◆ **Activity**
Which lines to output? The line containing "Given: Click the download icon next to 11K" and every line after it in the data below, each copied exactly.

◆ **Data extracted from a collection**
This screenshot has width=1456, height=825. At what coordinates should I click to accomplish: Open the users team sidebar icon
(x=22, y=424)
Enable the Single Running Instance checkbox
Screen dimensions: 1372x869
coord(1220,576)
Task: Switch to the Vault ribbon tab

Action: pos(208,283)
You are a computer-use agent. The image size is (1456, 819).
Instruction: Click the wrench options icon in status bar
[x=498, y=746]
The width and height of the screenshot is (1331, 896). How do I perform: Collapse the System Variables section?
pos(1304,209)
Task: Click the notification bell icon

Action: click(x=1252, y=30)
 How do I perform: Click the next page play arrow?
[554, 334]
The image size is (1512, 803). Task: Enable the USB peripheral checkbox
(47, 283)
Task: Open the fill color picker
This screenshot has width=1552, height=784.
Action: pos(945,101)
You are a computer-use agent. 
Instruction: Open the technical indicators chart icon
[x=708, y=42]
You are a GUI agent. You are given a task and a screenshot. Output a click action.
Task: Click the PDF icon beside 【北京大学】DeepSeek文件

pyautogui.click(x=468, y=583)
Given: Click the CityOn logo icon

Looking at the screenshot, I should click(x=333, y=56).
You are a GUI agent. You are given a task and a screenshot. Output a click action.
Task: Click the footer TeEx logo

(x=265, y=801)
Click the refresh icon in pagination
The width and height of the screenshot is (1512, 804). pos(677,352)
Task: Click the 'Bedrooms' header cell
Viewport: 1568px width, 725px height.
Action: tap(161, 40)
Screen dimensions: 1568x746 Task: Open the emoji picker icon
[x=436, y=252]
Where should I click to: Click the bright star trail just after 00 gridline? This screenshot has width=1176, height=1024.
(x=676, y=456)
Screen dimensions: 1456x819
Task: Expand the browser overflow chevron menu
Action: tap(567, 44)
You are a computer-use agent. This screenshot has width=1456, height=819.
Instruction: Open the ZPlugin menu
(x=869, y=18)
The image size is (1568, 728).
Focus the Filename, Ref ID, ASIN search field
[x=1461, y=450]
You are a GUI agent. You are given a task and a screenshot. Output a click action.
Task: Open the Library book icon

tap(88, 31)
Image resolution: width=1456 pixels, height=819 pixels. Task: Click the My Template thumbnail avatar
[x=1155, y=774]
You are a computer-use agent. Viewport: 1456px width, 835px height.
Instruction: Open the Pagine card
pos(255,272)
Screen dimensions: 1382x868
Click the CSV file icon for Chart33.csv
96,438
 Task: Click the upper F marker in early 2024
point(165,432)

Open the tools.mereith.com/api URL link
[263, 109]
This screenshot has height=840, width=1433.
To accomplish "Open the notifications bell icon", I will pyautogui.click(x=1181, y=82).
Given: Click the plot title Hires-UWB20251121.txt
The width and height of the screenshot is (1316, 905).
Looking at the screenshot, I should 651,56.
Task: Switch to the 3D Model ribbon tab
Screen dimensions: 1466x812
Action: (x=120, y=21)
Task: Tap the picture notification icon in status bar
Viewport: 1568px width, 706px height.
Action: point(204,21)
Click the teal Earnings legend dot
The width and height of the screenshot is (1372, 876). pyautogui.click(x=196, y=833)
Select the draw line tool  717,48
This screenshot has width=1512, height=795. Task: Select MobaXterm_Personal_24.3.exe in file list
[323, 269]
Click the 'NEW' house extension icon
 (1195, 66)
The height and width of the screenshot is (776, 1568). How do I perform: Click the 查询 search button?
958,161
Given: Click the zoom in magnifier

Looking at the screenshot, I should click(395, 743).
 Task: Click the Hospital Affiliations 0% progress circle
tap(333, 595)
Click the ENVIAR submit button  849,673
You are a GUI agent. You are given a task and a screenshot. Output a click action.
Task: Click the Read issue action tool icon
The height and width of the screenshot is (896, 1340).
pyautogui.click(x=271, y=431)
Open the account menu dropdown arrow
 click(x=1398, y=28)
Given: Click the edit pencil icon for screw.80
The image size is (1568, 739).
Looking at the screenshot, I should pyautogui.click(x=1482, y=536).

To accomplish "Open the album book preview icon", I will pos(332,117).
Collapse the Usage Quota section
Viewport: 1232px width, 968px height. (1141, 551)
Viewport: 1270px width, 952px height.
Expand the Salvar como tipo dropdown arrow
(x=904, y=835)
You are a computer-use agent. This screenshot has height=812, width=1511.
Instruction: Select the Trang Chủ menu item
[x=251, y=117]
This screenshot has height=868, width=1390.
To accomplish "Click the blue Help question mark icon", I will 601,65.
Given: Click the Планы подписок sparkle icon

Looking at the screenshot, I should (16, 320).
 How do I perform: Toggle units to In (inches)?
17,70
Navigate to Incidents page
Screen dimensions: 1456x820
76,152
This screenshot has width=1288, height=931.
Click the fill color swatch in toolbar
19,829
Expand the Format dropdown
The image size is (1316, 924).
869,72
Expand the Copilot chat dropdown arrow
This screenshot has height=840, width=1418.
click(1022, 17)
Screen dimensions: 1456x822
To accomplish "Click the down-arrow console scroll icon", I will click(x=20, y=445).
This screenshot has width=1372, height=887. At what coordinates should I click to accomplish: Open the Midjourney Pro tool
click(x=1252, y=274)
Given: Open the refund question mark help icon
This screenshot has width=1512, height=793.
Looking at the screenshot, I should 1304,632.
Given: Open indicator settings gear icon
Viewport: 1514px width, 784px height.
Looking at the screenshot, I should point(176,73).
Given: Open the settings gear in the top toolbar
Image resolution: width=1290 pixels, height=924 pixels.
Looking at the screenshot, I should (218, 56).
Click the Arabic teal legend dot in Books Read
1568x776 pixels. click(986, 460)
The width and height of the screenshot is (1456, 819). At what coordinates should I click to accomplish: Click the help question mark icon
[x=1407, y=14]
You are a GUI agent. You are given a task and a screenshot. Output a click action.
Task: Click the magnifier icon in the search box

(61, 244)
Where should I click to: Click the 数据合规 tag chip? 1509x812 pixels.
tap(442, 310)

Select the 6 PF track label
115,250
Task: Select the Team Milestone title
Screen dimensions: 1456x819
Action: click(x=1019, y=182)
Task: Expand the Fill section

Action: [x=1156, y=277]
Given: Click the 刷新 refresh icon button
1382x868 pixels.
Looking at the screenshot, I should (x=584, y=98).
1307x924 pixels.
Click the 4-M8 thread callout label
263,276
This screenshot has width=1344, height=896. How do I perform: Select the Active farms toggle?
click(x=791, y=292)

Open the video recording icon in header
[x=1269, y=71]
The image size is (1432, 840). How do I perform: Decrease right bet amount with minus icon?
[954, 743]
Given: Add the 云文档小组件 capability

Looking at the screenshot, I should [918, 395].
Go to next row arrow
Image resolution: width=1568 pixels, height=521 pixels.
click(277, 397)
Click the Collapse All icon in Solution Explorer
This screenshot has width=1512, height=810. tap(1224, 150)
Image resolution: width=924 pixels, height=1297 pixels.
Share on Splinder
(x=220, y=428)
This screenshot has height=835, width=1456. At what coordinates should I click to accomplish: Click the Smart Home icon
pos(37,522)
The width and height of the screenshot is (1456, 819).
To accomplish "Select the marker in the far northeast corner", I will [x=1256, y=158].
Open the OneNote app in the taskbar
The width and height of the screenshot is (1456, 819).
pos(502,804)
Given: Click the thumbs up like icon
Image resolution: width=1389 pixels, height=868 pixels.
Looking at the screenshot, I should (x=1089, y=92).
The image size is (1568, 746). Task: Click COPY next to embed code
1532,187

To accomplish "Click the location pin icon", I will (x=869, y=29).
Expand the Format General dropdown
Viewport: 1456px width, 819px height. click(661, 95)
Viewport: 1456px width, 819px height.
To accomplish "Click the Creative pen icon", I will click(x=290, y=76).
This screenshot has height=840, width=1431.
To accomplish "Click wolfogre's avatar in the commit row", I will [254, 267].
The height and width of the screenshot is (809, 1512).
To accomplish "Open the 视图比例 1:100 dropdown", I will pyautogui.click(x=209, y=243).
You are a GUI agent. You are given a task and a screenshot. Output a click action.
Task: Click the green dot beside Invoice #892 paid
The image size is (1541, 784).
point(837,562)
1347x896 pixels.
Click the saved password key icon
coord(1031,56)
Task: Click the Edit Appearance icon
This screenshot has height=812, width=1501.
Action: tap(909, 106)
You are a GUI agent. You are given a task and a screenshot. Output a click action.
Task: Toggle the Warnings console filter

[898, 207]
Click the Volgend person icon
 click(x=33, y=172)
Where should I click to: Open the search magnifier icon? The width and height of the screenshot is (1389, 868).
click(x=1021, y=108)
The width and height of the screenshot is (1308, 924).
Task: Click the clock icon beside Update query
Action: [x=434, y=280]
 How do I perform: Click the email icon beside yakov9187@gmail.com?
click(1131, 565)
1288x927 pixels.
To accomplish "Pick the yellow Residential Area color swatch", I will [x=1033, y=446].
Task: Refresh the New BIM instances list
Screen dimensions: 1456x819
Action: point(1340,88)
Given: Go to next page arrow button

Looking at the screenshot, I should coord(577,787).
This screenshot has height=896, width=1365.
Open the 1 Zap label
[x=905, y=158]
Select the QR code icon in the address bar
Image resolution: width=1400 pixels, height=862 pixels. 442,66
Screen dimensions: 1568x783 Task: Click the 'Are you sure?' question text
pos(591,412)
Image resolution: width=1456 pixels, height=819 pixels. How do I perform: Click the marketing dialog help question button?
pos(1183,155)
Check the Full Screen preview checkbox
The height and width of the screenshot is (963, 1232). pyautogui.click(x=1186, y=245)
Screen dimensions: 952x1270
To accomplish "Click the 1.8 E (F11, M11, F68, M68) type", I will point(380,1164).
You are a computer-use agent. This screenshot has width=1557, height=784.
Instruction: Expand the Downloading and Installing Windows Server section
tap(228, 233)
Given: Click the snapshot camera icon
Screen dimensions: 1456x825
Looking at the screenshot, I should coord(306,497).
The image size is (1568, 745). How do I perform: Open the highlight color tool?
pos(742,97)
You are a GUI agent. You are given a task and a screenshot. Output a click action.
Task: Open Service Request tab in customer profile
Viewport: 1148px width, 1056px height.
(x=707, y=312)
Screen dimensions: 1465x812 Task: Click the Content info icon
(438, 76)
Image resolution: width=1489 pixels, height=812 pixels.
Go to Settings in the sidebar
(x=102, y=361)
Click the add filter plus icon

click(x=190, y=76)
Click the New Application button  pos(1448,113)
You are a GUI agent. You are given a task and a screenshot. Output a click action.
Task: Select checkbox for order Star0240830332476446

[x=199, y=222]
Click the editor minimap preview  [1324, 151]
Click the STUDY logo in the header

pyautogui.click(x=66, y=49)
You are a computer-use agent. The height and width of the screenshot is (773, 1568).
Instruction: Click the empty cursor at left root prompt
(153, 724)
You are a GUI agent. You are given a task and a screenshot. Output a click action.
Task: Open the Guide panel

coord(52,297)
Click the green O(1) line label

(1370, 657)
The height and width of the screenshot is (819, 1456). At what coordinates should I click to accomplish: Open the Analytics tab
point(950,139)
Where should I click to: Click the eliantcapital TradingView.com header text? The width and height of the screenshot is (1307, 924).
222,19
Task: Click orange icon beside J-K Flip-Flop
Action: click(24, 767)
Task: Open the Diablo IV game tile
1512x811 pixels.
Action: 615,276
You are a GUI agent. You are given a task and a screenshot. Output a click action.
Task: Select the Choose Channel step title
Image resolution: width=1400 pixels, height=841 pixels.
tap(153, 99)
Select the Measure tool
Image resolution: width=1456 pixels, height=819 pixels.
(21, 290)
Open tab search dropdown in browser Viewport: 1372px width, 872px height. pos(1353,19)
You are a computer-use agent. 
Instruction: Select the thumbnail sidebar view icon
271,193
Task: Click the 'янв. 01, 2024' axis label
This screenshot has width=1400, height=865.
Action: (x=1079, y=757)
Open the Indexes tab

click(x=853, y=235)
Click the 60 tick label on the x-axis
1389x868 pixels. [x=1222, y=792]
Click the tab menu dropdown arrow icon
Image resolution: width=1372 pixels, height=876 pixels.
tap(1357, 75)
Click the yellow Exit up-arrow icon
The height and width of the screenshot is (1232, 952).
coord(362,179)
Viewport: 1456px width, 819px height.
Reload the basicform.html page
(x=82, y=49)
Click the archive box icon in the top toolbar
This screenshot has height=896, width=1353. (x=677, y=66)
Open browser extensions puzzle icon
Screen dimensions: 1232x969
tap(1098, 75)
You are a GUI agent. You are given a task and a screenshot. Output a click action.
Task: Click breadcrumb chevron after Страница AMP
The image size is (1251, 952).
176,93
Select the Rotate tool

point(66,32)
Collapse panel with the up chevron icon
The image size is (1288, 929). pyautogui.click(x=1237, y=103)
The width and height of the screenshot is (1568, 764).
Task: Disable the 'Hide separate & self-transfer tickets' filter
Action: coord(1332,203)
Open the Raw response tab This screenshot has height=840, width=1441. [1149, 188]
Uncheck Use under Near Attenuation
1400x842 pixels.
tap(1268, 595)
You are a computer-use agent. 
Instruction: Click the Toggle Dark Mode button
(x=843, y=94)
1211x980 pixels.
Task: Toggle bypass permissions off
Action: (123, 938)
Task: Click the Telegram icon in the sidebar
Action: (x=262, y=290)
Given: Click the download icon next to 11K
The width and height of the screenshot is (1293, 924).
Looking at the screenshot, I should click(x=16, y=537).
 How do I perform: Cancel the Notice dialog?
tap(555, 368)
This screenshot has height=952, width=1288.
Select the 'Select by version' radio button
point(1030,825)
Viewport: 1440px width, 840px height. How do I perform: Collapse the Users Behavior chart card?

◆ **Response to the task**
Given: Click the download icon next to 11K
The width and height of the screenshot is (1293, 924).
Looking at the screenshot, I should click(x=16, y=537).
 How do I perform: Cancel the Notice dialog?
tap(555, 368)
This screenshot has height=952, width=1288.
Select the 'Select by version' radio button
point(1030,825)
Viewport: 1440px width, 840px height. How do I perform: Collapse the Users Behavior chart card?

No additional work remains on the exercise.